Confessions of a critical tongue
Oh, Lord,
I did it again. I’m nit-picking and criticizing. I just can’t stop myself. Or at least, I choose not to. I stand in front of people I love and I say unhelpful things with a big megaphone when I should just be listening.
Help me to choose edifying speech. I want to give encouragement to my kids and husband, to speak lovely things about extended family and friends, to notice the good in church, school, and community organizations. I want to be a blessing to others.

Why is this so hard? I am such a sinner and a hypocrite. Please forgive me of my sinful arrogance and selfishness. I need you. Let my critical tongue remind me that I need you and only you to change me into your likeness. Help me to pause and pray every time I think a negative thought–I want to give the Holy Spirit time to stop me from speaking. I want time to remember your many blessings in my life, to erase my Pharisaical, entitled attitude and give me the attitude of Christ.

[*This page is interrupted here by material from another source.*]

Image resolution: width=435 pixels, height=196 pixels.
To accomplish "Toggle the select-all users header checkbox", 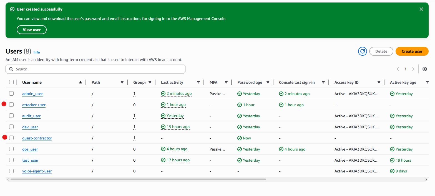I will click(11, 82).
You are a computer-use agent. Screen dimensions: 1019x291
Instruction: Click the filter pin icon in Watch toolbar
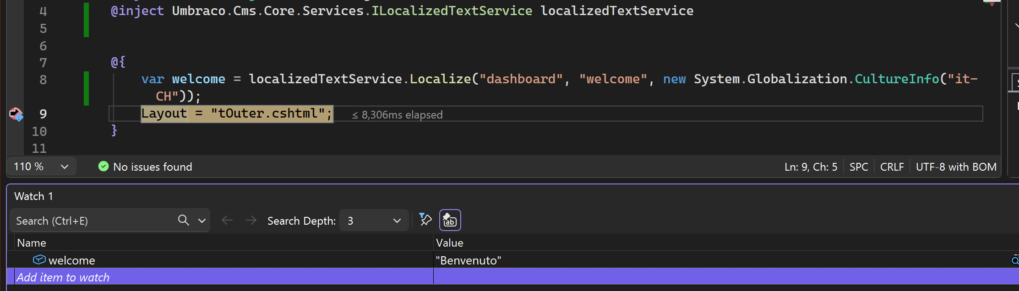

If I can learn that–then all my speech and all my actions would only bring you glory and bless others. May I long for that enough to change!
In Jesus’ name,
Amen.
“Your attitude would be the same as that of Christ Jesus: who being in very nature God, did not consider quality with God something to be grasped, but made himself nothing, taking the very nature of a servant, being made in human likeness. And being found in appearance as a man, he humbled himself and became obedient to death–even death on a cross.” (Philippians 2:5-8)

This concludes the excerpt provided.